Relativity (Einstein), Incompleteness (Gödel) and Uncertainty (Heisenberg) may be thought of as the 'Holy' Trinity of 20^th century science. They challenged our assumptions and heralded a kind of postmodern science, if anything. Relativity challenged Newton's Laws by focusing on accelerated frames of reference, speeds approaching that of light, and how gravity determines the nature of space-time. Gödel's Incompleteness Theorem showed that in any set of axioms in mathematics there will be statements that are true but cannot be proved from those axioms—intuitively, this means that any system of knowledge about the world is, and must remain, fundamentally incomplete, forever subject to revision.
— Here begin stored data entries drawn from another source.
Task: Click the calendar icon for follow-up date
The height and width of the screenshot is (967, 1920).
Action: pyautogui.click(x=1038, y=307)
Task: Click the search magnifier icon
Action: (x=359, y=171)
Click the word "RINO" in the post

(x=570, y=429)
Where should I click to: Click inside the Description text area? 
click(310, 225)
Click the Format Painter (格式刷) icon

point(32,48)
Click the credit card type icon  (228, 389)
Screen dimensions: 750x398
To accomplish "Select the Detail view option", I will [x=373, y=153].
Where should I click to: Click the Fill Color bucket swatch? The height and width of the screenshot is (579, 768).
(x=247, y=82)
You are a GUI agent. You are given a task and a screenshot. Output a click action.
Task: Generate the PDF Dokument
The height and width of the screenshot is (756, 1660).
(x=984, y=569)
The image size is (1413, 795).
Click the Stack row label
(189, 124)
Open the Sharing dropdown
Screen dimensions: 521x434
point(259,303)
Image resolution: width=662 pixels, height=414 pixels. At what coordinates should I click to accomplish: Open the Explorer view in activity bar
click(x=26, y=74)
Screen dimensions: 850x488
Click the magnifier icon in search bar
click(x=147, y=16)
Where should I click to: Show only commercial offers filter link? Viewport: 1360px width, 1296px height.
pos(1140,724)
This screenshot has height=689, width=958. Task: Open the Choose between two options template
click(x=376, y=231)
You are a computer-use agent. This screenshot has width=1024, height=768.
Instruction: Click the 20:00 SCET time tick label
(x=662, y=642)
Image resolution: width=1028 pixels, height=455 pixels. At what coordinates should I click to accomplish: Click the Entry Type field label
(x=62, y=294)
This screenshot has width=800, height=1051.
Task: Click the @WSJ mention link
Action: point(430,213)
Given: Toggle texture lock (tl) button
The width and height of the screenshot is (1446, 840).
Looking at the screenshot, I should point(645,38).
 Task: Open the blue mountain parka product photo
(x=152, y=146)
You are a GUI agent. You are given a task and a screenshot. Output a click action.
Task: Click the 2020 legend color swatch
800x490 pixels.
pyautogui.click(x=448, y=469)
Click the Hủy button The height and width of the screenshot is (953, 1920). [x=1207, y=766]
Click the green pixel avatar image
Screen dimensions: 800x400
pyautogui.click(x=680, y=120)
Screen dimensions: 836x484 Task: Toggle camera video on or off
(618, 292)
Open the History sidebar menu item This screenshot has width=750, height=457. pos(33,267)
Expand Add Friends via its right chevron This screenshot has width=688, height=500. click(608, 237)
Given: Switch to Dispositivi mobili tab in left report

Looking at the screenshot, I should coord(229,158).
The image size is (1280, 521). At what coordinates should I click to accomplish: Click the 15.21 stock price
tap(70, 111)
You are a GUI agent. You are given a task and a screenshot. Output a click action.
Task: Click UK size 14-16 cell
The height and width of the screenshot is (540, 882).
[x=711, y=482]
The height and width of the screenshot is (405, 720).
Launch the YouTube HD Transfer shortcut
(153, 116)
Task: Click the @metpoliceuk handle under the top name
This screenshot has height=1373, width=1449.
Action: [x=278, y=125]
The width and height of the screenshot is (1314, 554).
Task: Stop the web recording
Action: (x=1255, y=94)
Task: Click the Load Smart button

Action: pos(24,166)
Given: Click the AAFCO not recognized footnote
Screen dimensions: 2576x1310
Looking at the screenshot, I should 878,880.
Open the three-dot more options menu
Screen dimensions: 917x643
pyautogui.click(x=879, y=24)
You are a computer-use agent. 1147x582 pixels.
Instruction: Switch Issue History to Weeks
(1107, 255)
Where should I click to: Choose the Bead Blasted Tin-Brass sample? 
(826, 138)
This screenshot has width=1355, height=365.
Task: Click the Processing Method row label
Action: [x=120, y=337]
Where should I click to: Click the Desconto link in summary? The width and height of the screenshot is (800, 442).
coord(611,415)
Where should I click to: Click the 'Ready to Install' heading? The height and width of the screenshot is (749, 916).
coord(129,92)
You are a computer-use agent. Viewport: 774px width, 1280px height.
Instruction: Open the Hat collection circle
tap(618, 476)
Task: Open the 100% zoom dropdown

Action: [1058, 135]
Heisenberg’s Uncertainty Principle pointed out that in the quantum world we cannot precisely determine the behavior of very small particles—the very act of measurement alters the physical reality. To him, "The idea of an objective real world whose smallest parts exist objectively is impossible."

General Relativity (a theory of gravity) is still at odds with quantum theory, though Einstein tried to discover a unified theory of all the basic forces that govern the natural world. He failed but the search for a 'Theory of Everything' continues. And I continue to be curious about that quest.

But I share the astronomer, Martin Rees’ view that "our everyday world presents intellectual challenges just as daunting as those of the cosmos and the quantum. We need the kind of perspective that Einstein himself espoused—global, humanistic and long term."

April 30, 2005